I prezzi dell’energia aumentano e gli europei non riescono a trovare una risposta comune. L’impennata dell’elettricità e del gas potrebbe trasformarsi in una seria minaccia sulla ripresa economica e al tempo stesso rischia di essere un freno per la transizione climatica e di mettere in scacco il Green New Deal europeo.

La Commissione Ue avrebbe dovuto presentare ieri delle proposte sull’energia, ma ha rimandato al 13 ottobre, perché i 27 frenano sul progetto di estendere l’Ets (Emission trading System, il sistema di acquisti di quote Co2 che fa aumentare il prezzo delle energie fossili per accelerare la transizione) anche al riscaldamento e ai trasporti. «Gli europei devono coordinarsi» afferma il commissario all’Economia, Paolo Gentiloni. Ma i ministri delle Finanze non sono riusciti a trovare un terreno comune all’Ecofin in Lussemburgo questo inizio settimana e ieri sera il prezzo dell’energia è stato argomento di discussione tra i capi di stato e di governo riuniti in Slovenia per il summit Ue-Balcani.

I dirigenti europei, che ne riparleranno al Consiglio europeo del 21-22 ottobre, temono un’esplosione delle proteste tipo gilet gialli in tutta la Ue, con un’inflazione in crescita nella zona euro (3,4% a settembre).

Ieri, in Francia, dove ci sono le presidenziali tra poco più di sei mesi, si è visto un assaggio: una giornata di cortei, più di 200 in tutto il paese, per il potere d’acquisto e i salari, organizzata da Cgt, Fo, Solidaires, Fsu e studenti. In molti paesi – Francia, Italia, Spagna, Grecia, Olanda – sono già state prese misure nazionali per calmierare i prezzi dell’elettricità e del gas. In Francia oltre a una nuova sovvenzione di 100 euro per i più sfavoriti che si aggiunge all’assegno di 150 euro già stanziato, il governo ha bloccato i prezzi del gas e limitato quelli dell’energia al 4% fino ad aprile, cioè fino alle elezioni.

+-------+

* [Descrizione del compito]:
Continua l'articolo sul rincaro dell'energia in Europa dopo l'ultima frase riportata.

+-------+

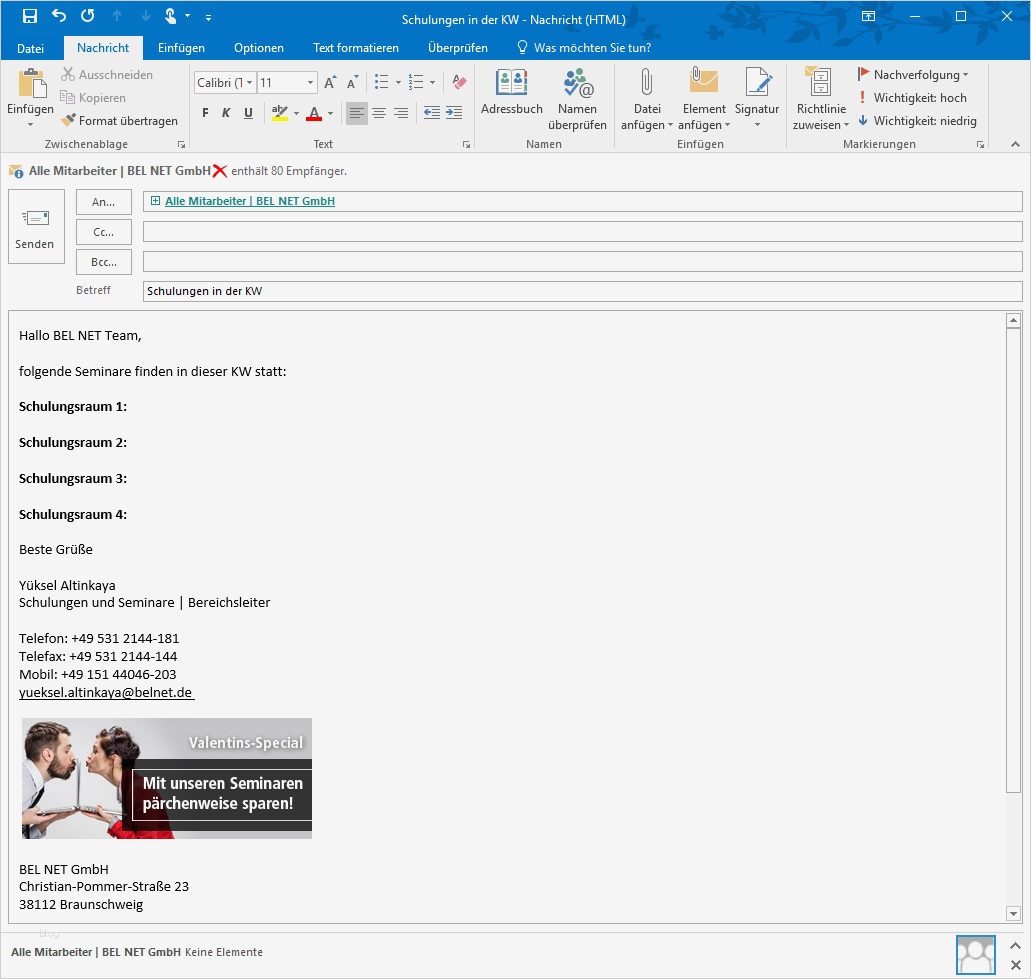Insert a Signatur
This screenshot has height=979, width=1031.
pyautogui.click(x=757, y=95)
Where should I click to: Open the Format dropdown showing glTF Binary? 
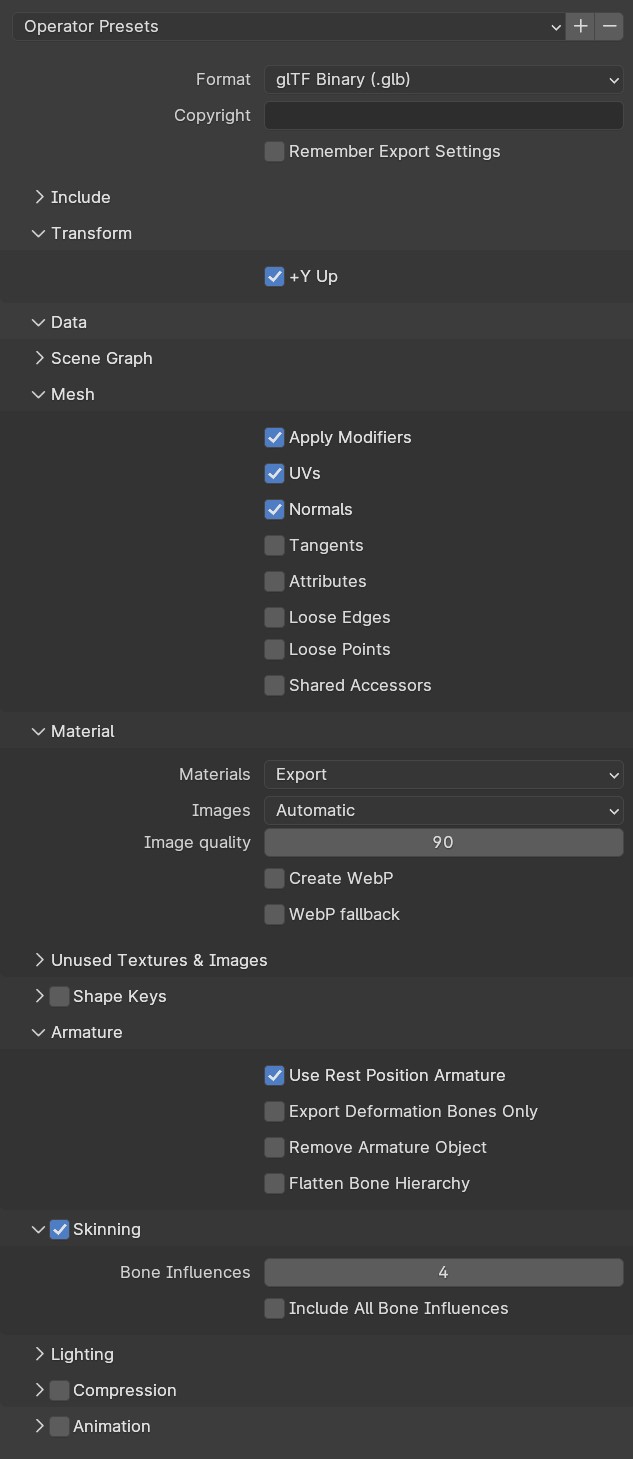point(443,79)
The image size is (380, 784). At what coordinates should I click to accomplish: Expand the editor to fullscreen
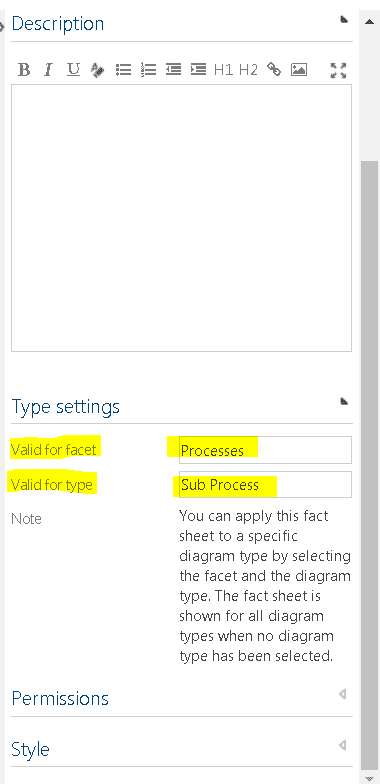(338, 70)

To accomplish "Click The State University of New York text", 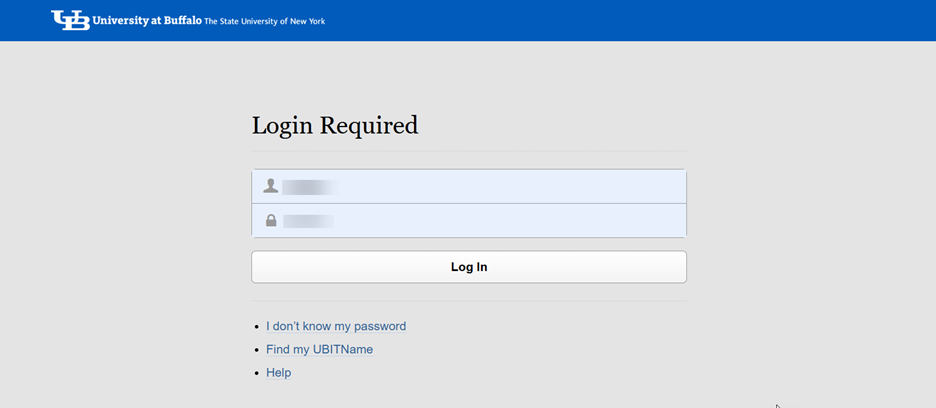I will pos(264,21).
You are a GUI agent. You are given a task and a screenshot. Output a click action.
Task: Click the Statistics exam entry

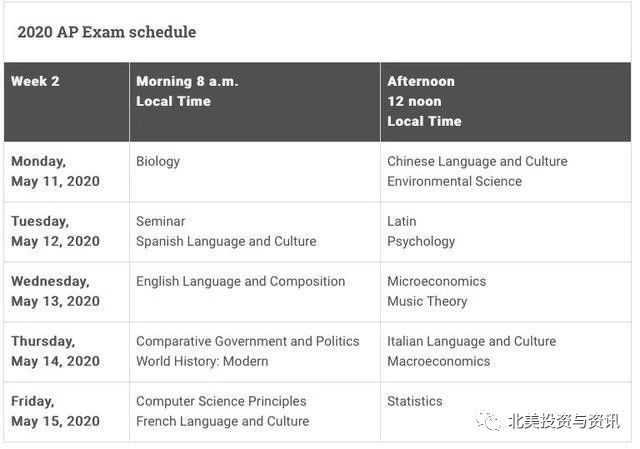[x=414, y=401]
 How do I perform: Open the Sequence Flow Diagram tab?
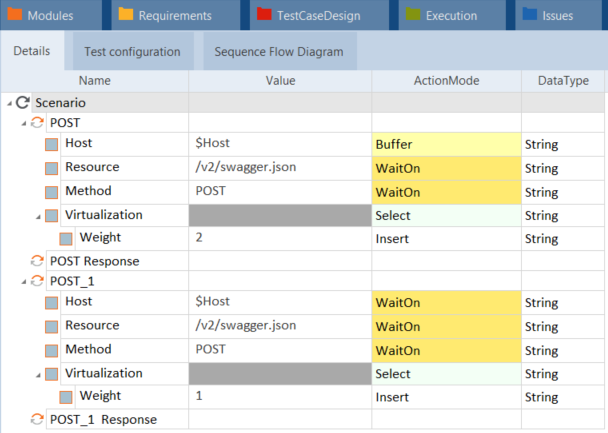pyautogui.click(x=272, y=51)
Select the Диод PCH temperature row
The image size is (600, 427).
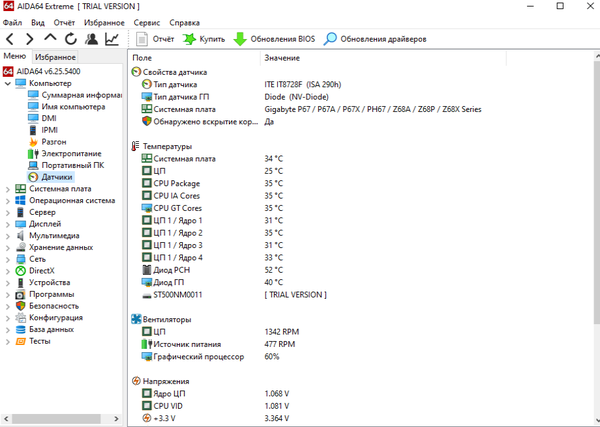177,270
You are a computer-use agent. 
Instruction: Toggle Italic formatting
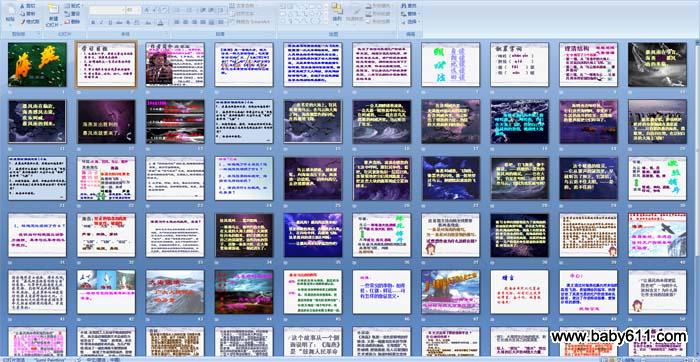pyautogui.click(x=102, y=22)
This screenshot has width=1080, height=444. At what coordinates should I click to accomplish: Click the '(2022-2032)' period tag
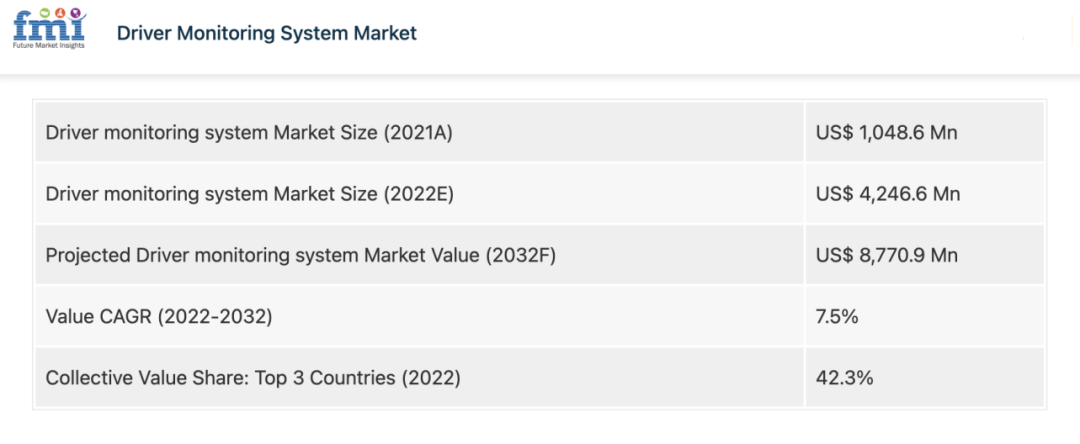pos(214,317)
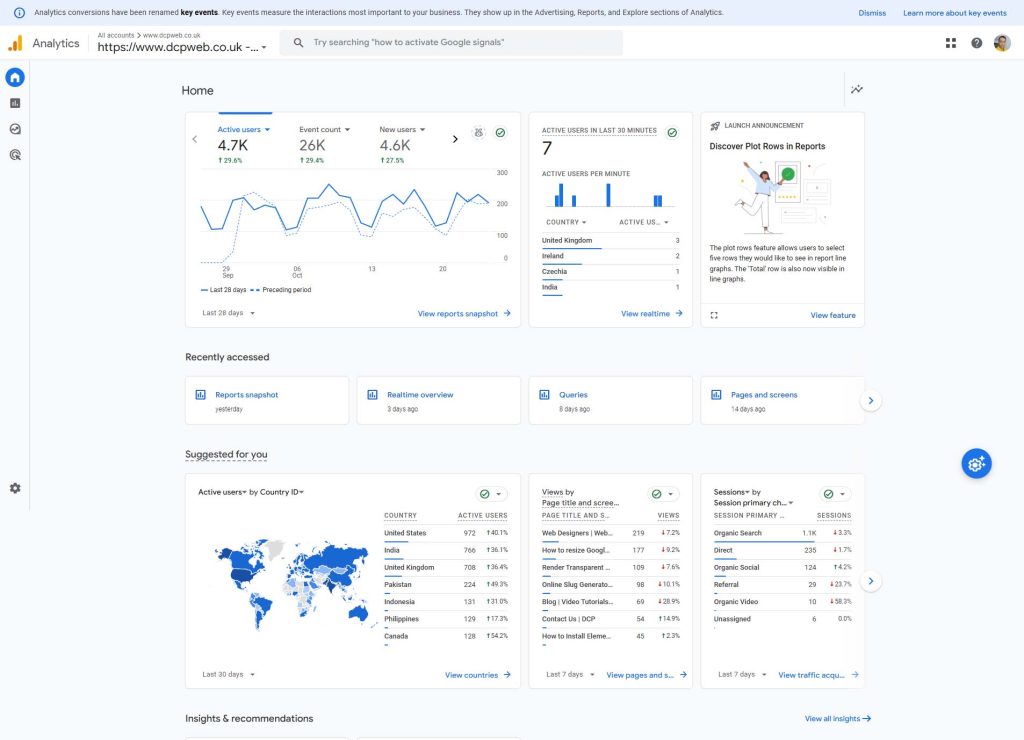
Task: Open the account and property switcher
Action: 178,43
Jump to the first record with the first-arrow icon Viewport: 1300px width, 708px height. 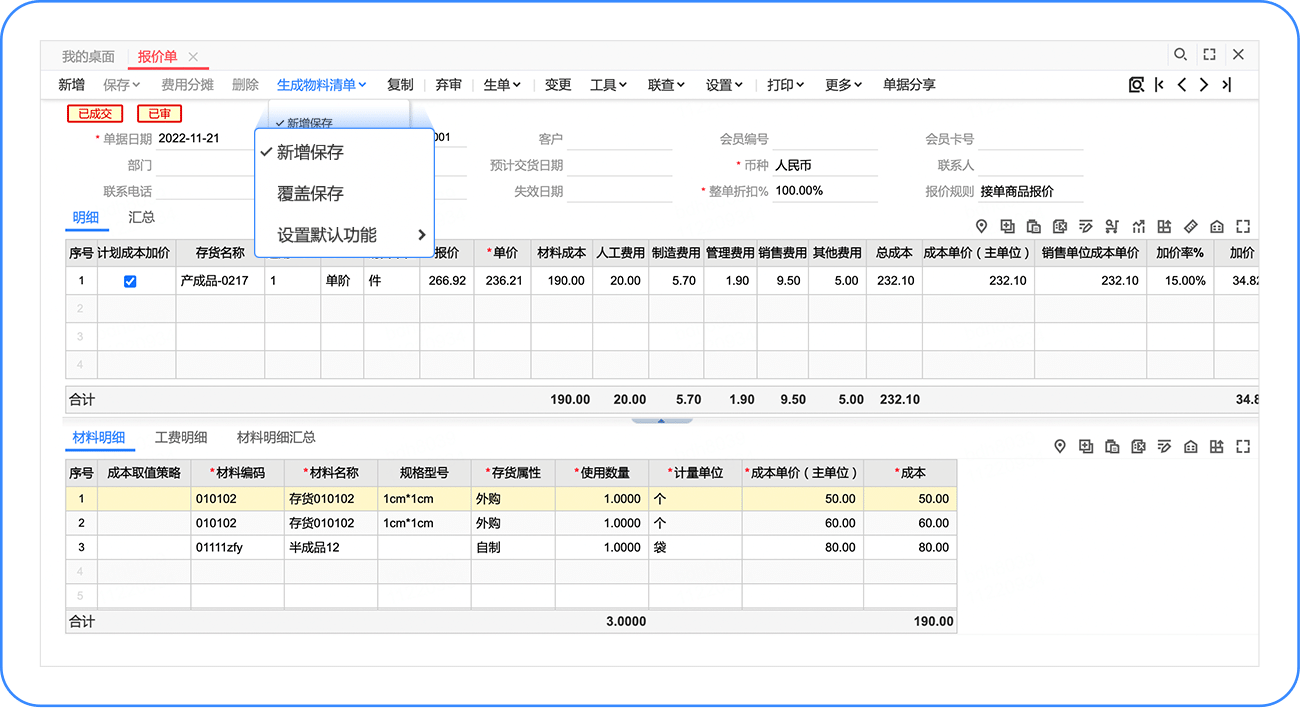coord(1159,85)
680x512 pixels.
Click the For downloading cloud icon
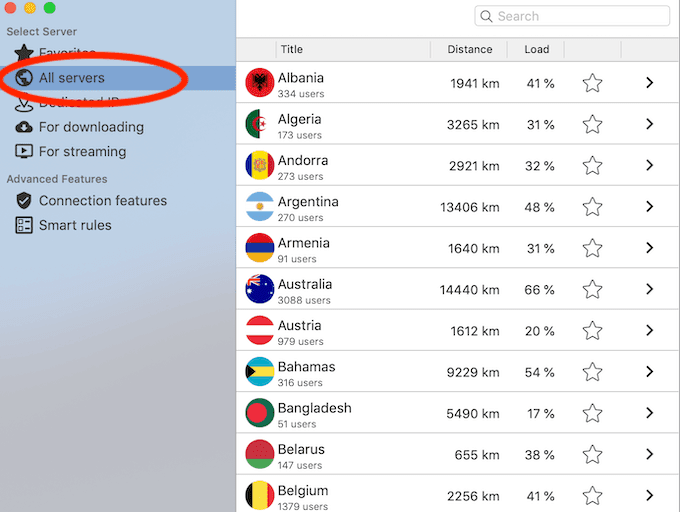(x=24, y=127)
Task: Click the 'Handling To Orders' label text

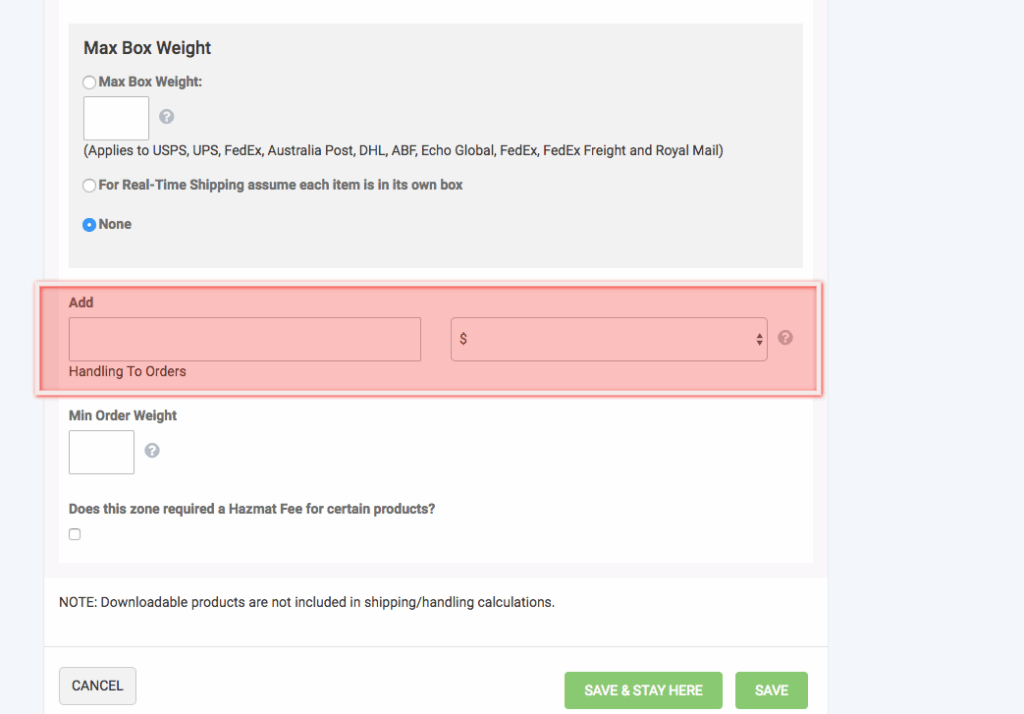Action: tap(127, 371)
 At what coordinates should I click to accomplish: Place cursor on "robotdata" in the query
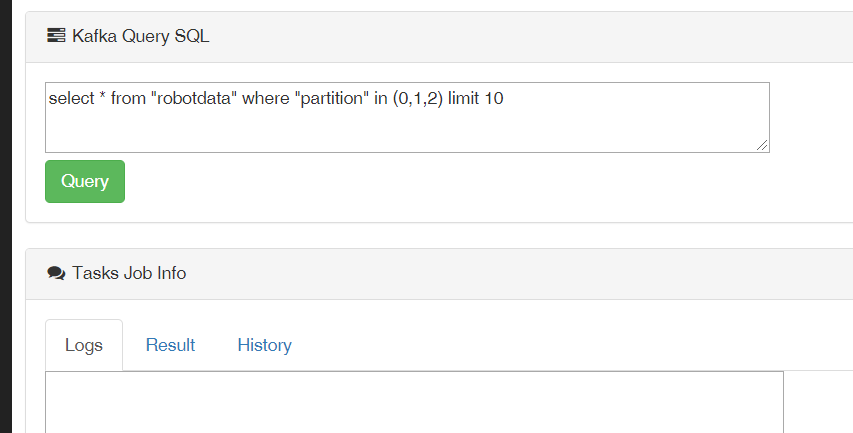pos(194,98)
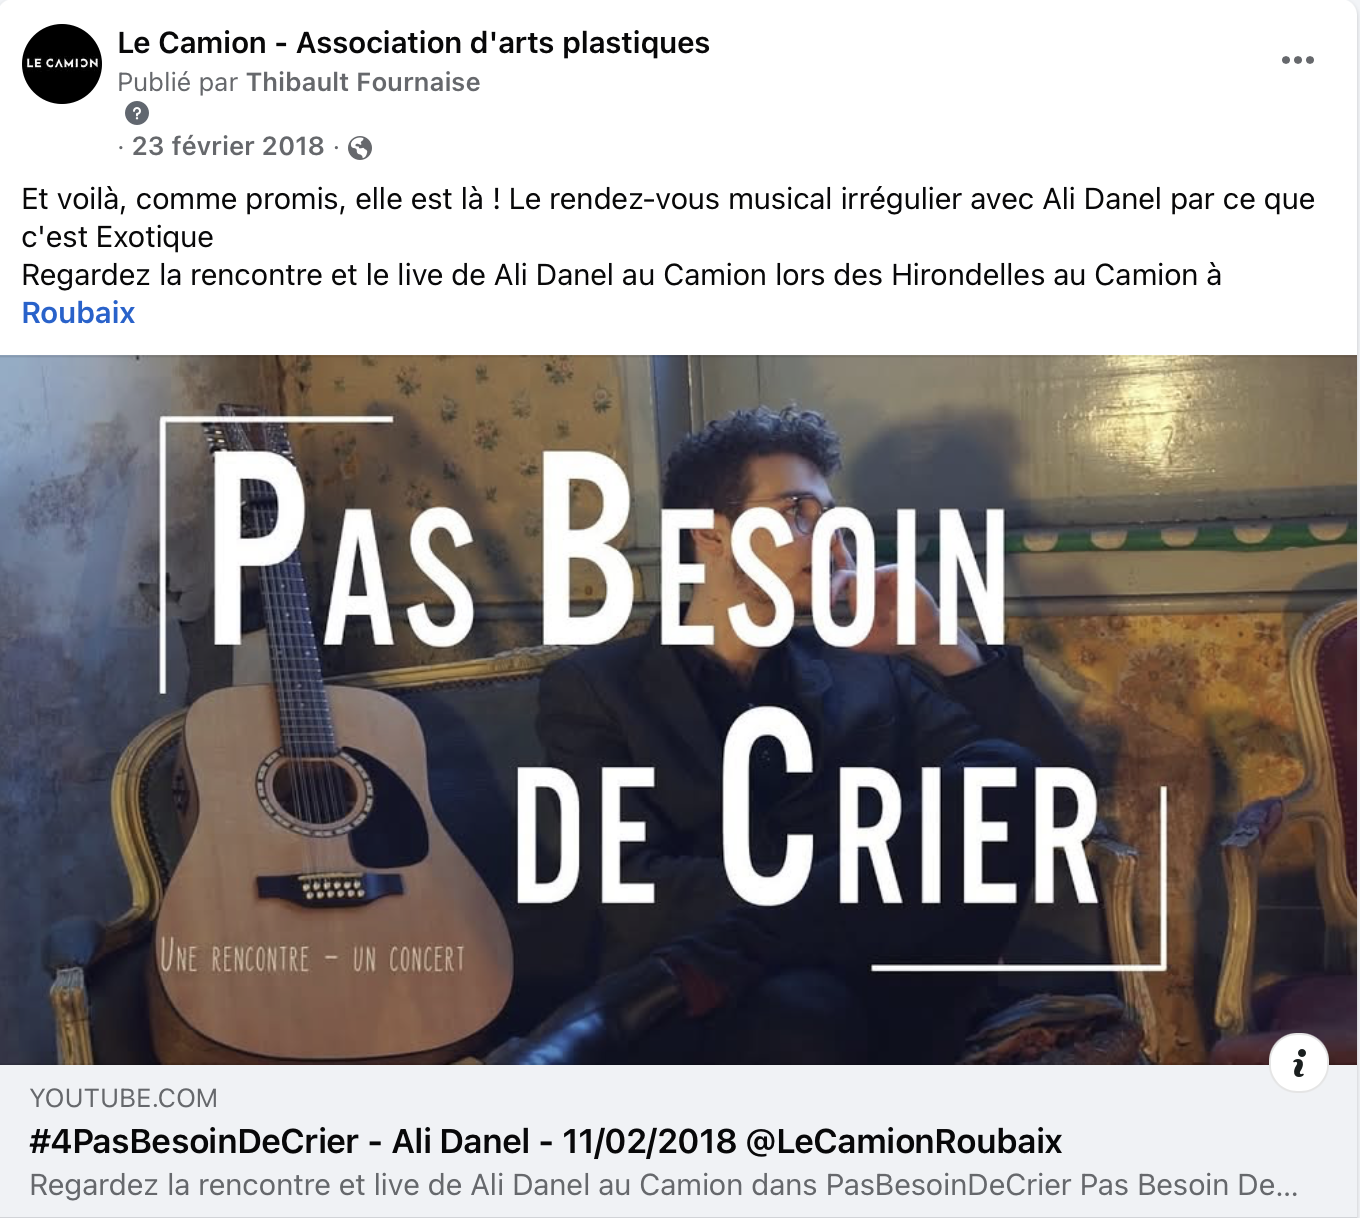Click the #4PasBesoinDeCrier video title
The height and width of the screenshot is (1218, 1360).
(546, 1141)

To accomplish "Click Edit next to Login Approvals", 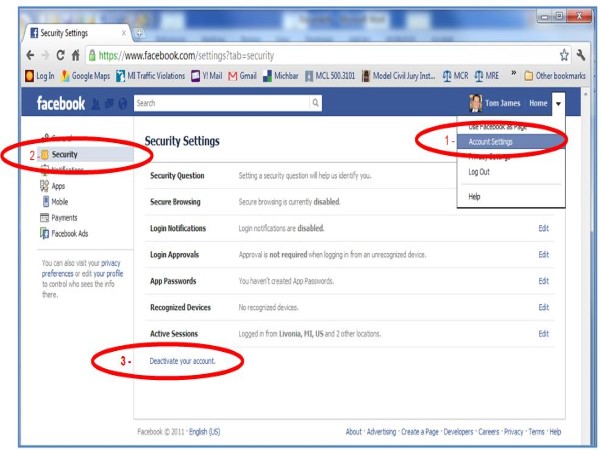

+-------+

* [Risultato dell'esercizio]:
Per il momento ogni paese avanza per conto suo. La Spagna, molto esposta, ha chiesto a Bruxelles di mettere in atto acquisti di gruppo del gas, come è stato fatto per i vaccini, dopo la confusione iniziale. La Francia giudica il mercato europeo dell’energia «aberrante», perché indicizzato sull’ultimo prezzo, quello più alto: per il ministro delle Finanze, Bruno Le Maire, i francesi che hanno un’energia nucleare poco cara a 40 euro il kw/h (non tiene conto dei costi altissimi dello smantellamento delle centrali), non vogliono pagare 110 euro.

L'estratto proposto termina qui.